Sunday 5 September 2010

School

Okay, I've been trying to act more respectable recently, but in a blog it just sounds stupid and I thought you might get bored, so I'm releasing my inner slob when I come here. You guys should count yourself lucky, 'cos this might be the end of all fun I ever have with anyone else in real life. I hope I can still bring you some joy via this one outlet...

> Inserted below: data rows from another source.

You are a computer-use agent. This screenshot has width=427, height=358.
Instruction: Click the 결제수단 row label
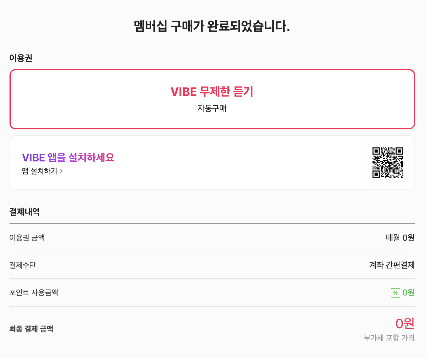coord(23,265)
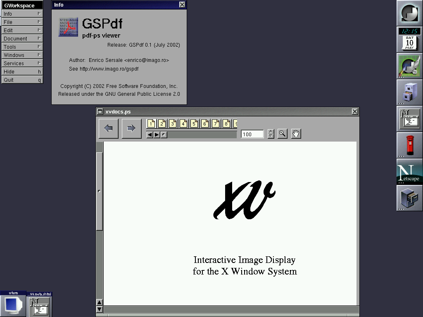Open the Services menu item

click(x=22, y=63)

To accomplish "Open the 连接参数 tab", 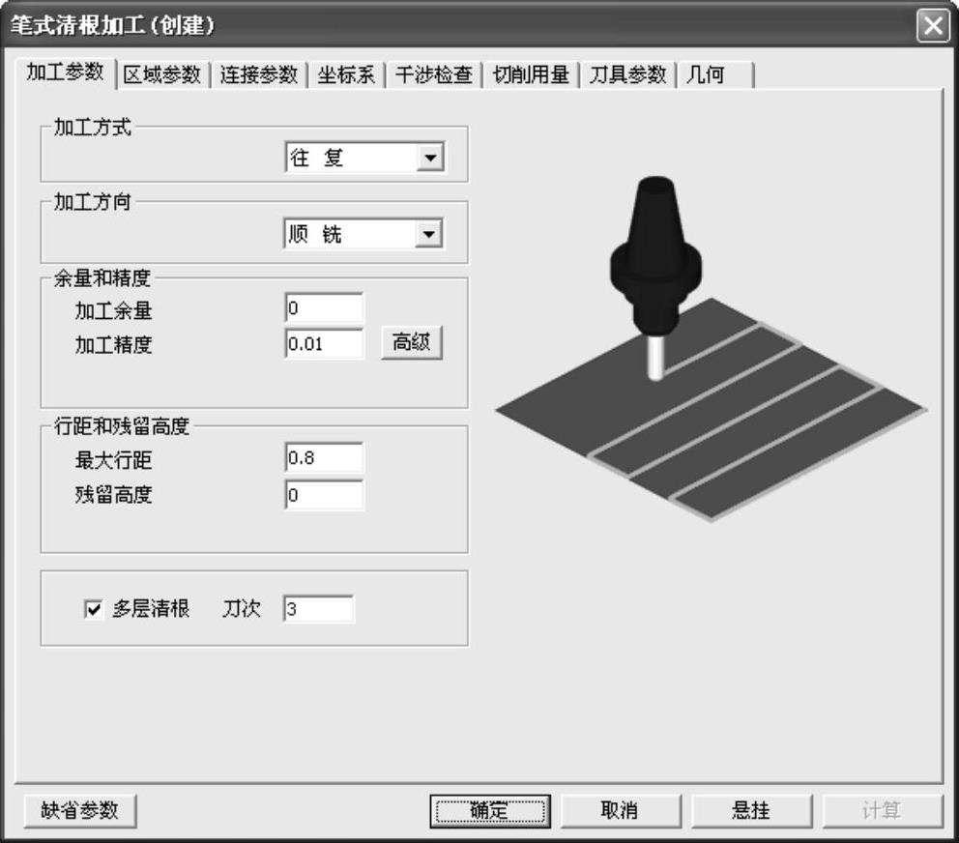I will click(258, 75).
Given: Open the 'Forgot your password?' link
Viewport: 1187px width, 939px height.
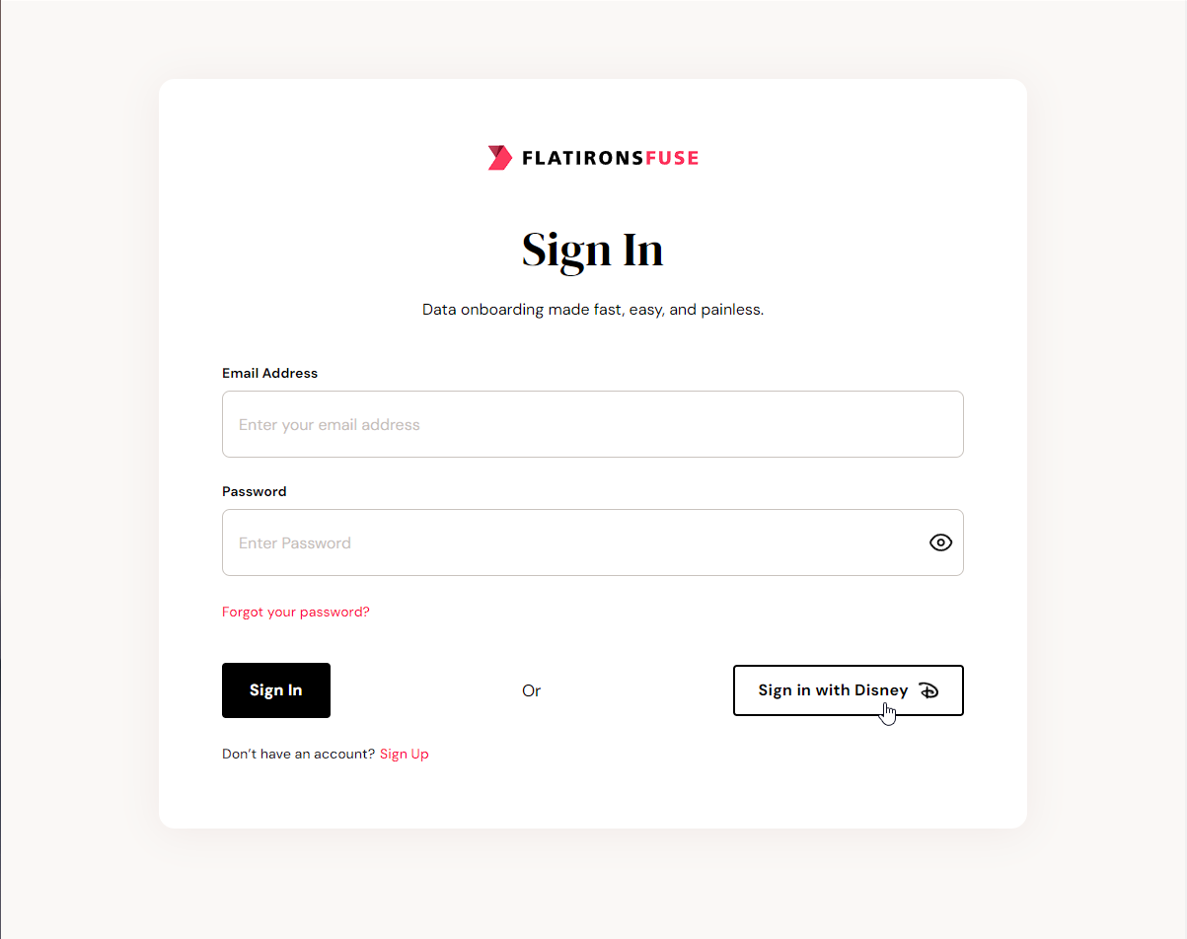Looking at the screenshot, I should [296, 612].
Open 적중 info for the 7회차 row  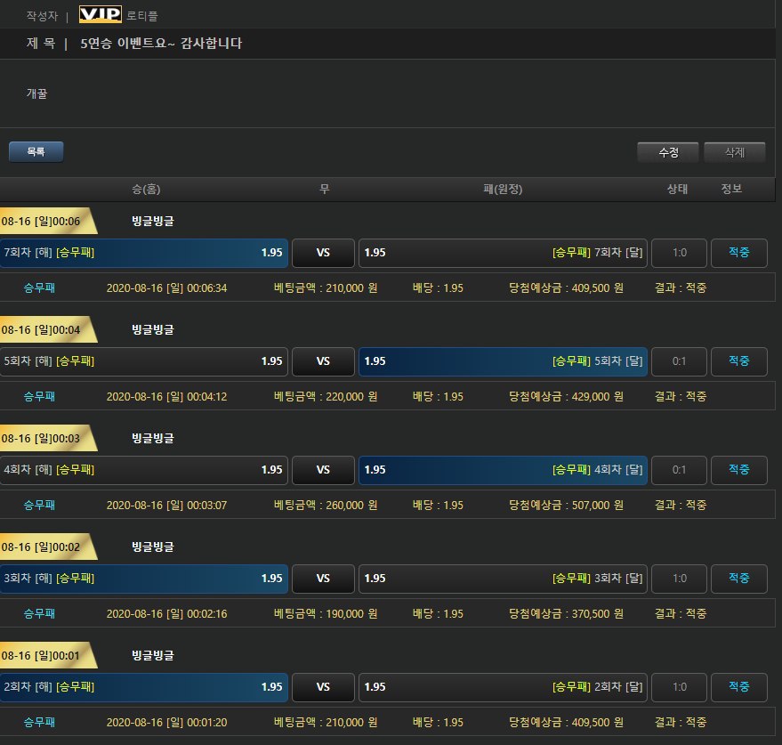738,253
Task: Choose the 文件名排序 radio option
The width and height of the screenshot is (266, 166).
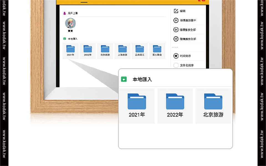Action: (x=176, y=65)
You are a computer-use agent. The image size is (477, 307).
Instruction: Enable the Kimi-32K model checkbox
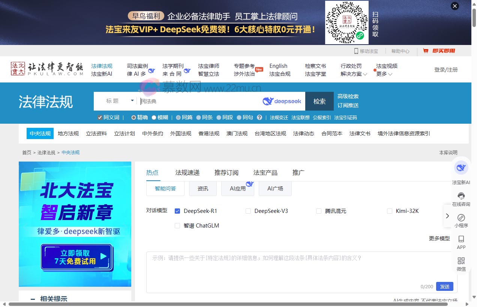coord(390,211)
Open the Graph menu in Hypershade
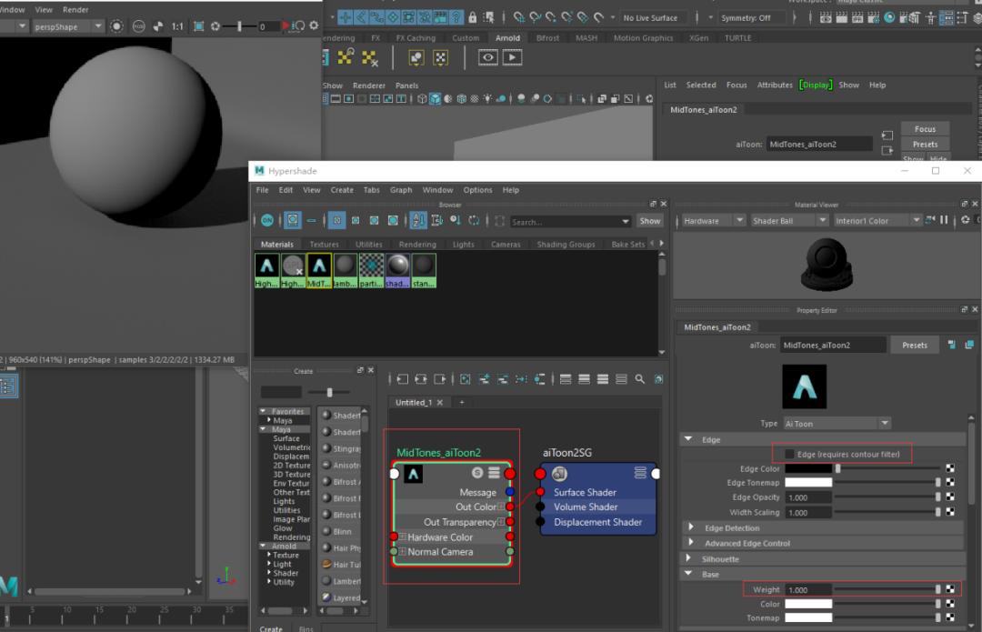The image size is (982, 632). (x=401, y=190)
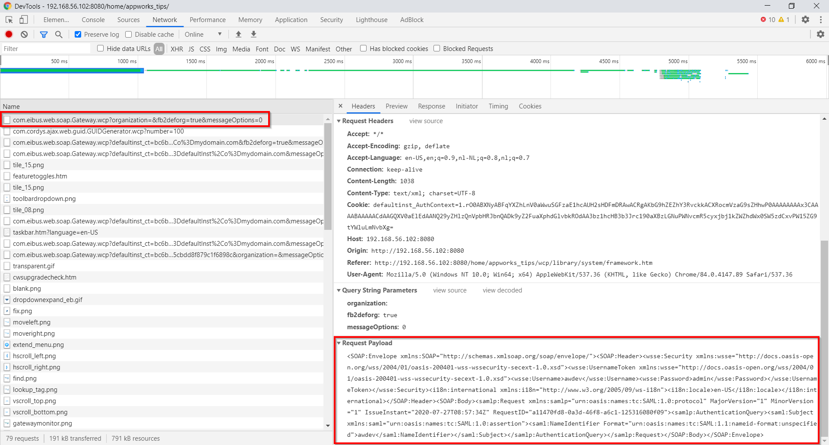This screenshot has height=445, width=829.
Task: Click view decoded link in Query String
Action: click(x=502, y=290)
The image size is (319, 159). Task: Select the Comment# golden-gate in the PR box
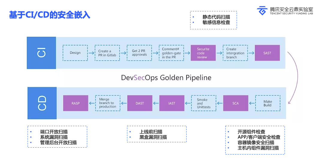[x=171, y=53]
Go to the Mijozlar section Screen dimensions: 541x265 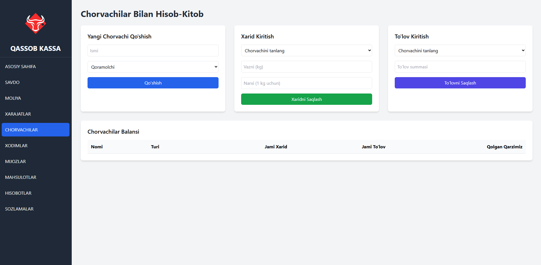click(x=16, y=162)
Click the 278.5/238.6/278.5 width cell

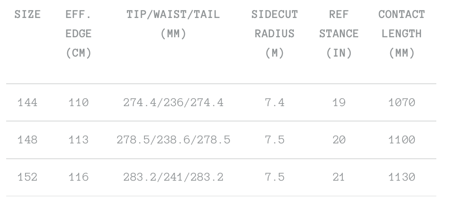point(174,140)
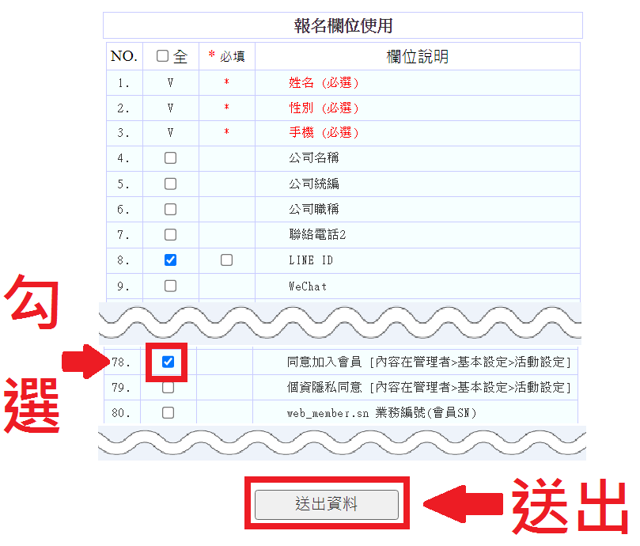Viewport: 640px width, 546px height.
Task: Click the red arrow pointing at row 78
Action: pos(85,363)
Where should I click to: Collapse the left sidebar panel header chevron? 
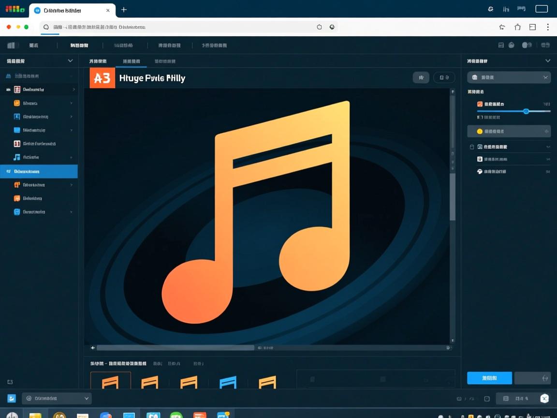click(x=70, y=61)
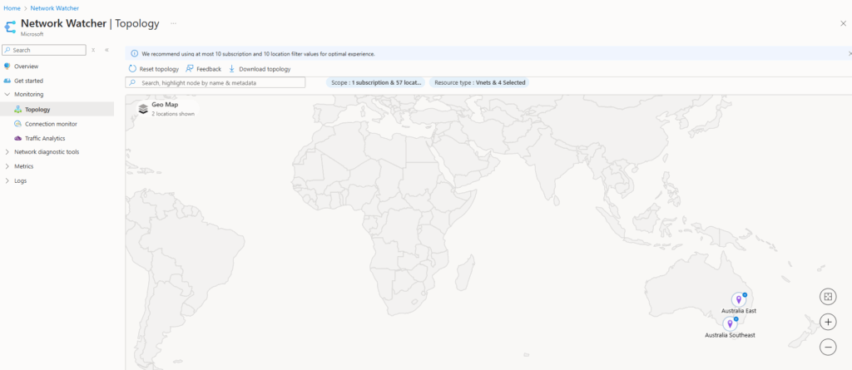Image resolution: width=852 pixels, height=370 pixels.
Task: Click Download topology button
Action: pyautogui.click(x=259, y=69)
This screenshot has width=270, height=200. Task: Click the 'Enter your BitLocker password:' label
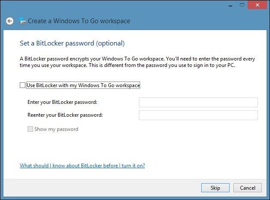click(62, 102)
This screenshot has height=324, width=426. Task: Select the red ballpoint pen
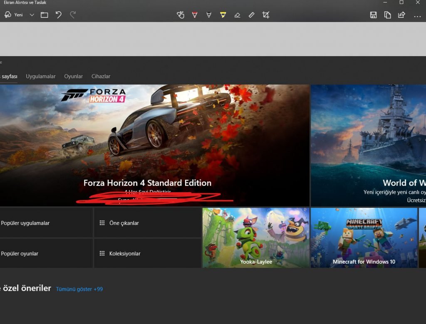(x=195, y=15)
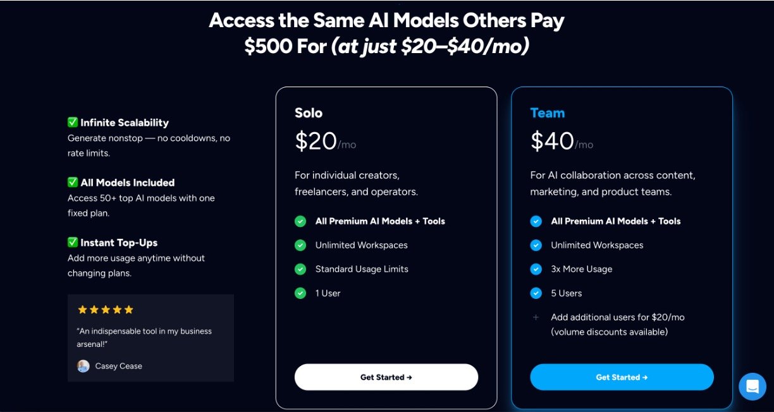Click plus icon beside Add additional users
The image size is (774, 412).
click(536, 317)
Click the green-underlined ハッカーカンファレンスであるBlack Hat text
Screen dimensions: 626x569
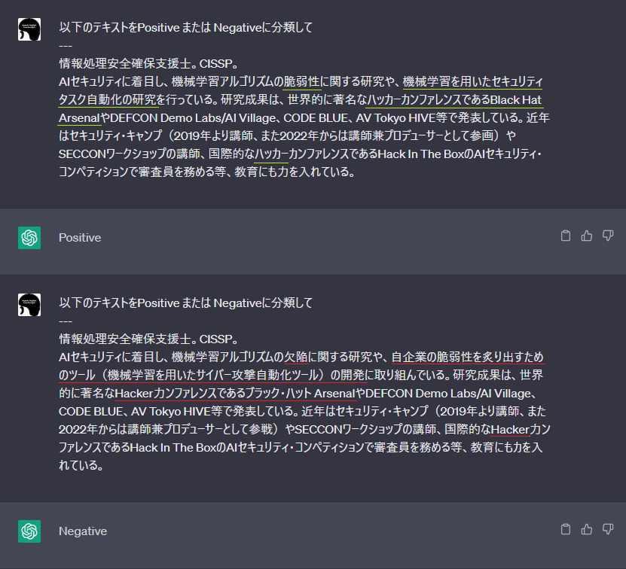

For those of you who have already gone back to school and work, I hope you're okay. I had some issues during most of the school year last year, so of course, I'm nervous how this year is gonna roll. I hope everything's okay for you, because I'm actually shaking, I'm so nervous. Last year school became nothing more than a battlefield for me, and it drove me literally insane. I started doing things that never would've crossed my mind before. It changed from me from the happy little ball of crazy I was into a judgemental depressed lump. Thanks to my sister and two of my friends I pulled through, with a lot of scars of course, and I'm actually feeling joy again. I'm trying to leave the past as dead, but my point is I hope none of you have that to look forward to when you return. If you do, try and be cool-headed. That's what I'm going to try, because my short fuse and lust for being right are going to get me nowhere. It doesn't matter who's right and who has hurt the other one the most - you wouldn't be able to have an arguement if you hadn't hurt eachother.

Well, I've got to leave you with this now. First day of school. Wish me luck, because you know I'm wishing all of you all the luck in the world.